## DATA SHOWN
>>>
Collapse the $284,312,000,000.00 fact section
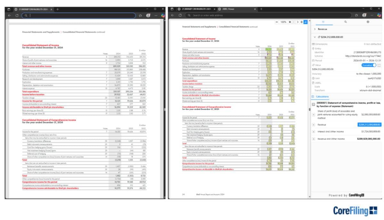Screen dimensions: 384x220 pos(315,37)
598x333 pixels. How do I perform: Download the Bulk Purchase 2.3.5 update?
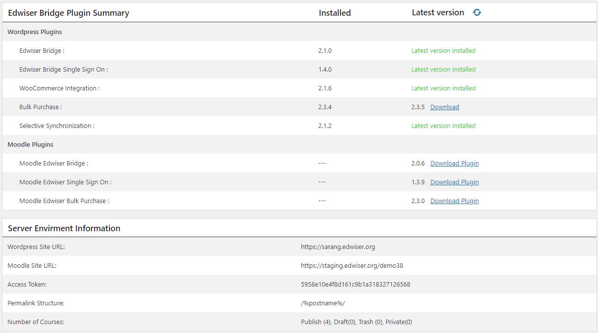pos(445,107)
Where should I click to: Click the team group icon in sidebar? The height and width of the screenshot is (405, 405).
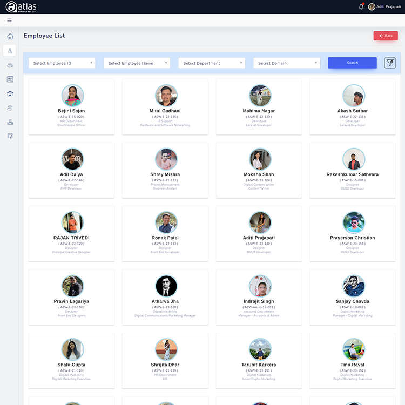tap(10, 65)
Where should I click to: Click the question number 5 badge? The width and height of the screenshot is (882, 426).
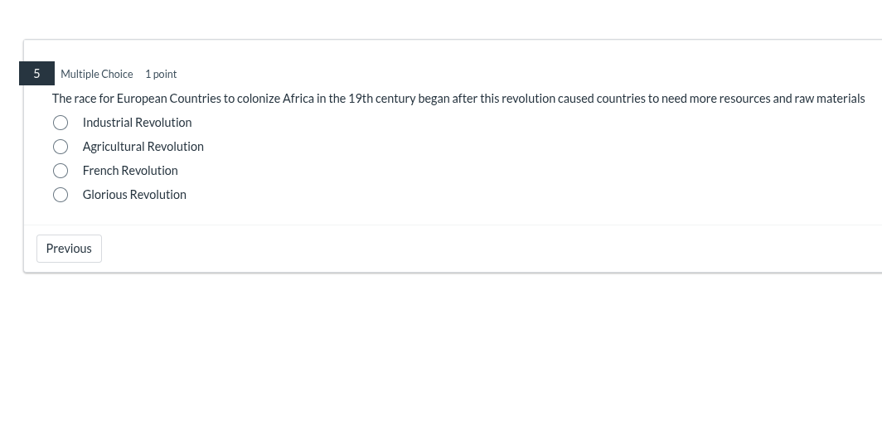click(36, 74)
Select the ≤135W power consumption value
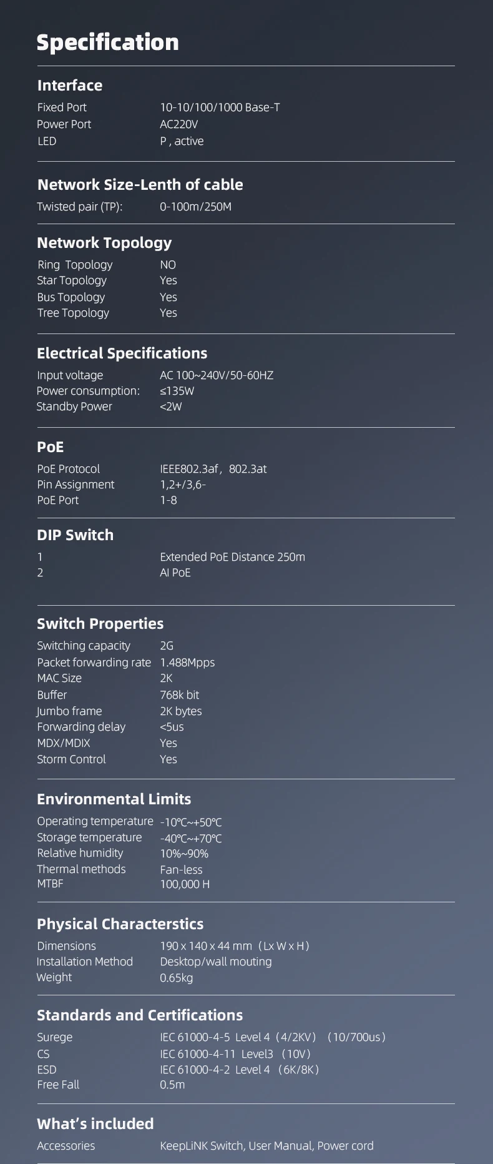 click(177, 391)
<<<
>>>
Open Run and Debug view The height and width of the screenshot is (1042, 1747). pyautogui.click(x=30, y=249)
<<<
## AIM OF THE TASK
Copy out the data starting with the line that contains "Where should I click to: Click the team" and going on through the line that contains "click(177, 391)", including both of those lines, and leave the pictures out.

## RESPONSE FOR THIS EXERCISE
Where should I click to: Click the team group icon in sidebar? The height and width of the screenshot is (405, 405).
tap(10, 65)
Where should I click to: Click the question number 5 badge? The width and height of the screenshot is (882, 426).
click(36, 74)
Select the ≤135W power consumption value
 click(177, 391)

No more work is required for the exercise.